DATA RECORDS:
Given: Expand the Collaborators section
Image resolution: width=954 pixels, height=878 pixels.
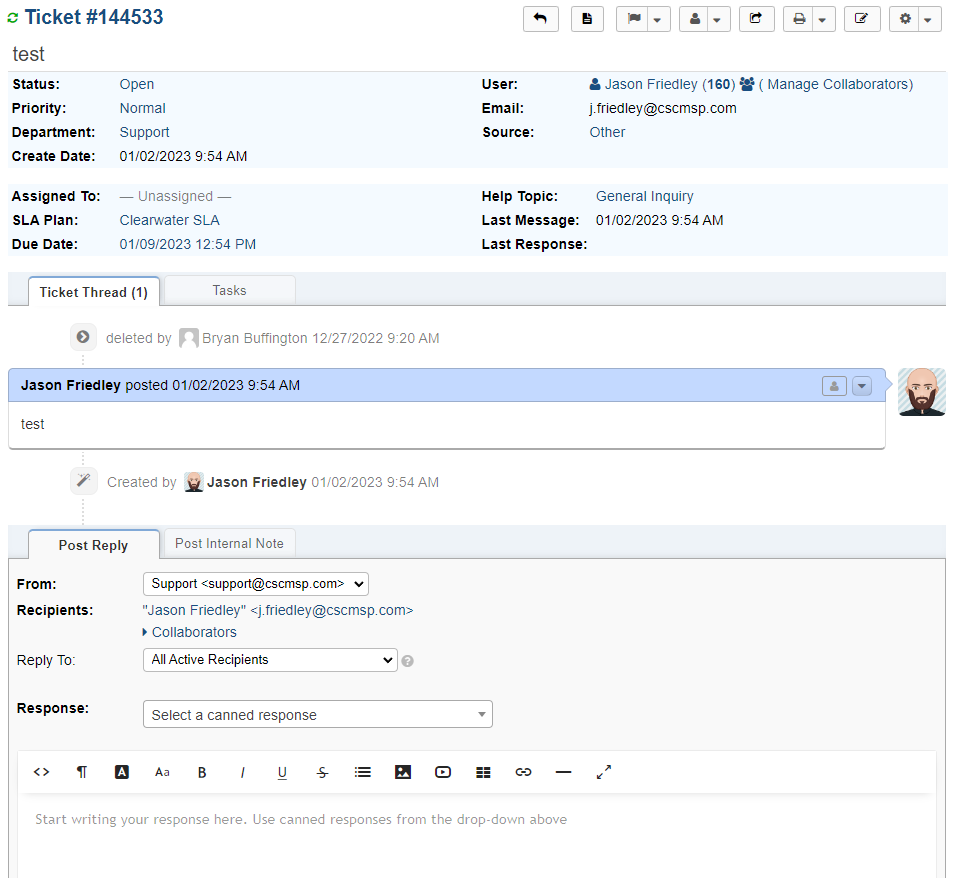Looking at the screenshot, I should [190, 632].
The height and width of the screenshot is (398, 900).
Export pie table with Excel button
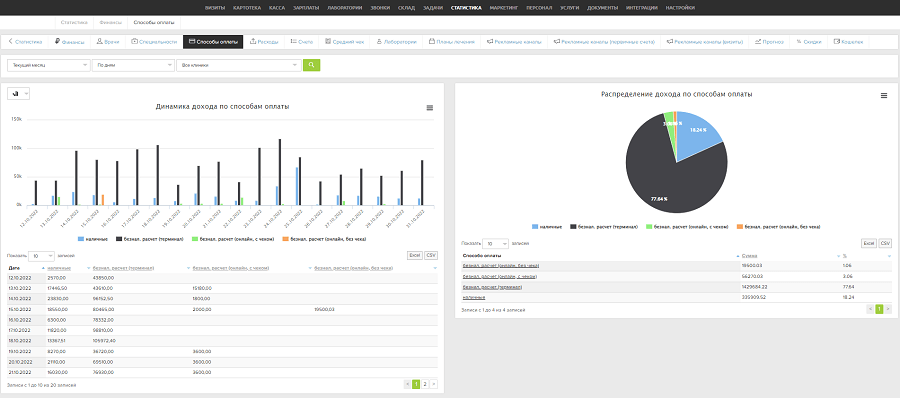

TASK DETAILS: Please retype the listing exactly, leaving out any images.

ANSWER SECTION:
Given: Expand the Collaborators section
Image resolution: width=954 pixels, height=878 pixels.
Looking at the screenshot, I should [190, 632].
The height and width of the screenshot is (398, 900).
Export pie table with Excel button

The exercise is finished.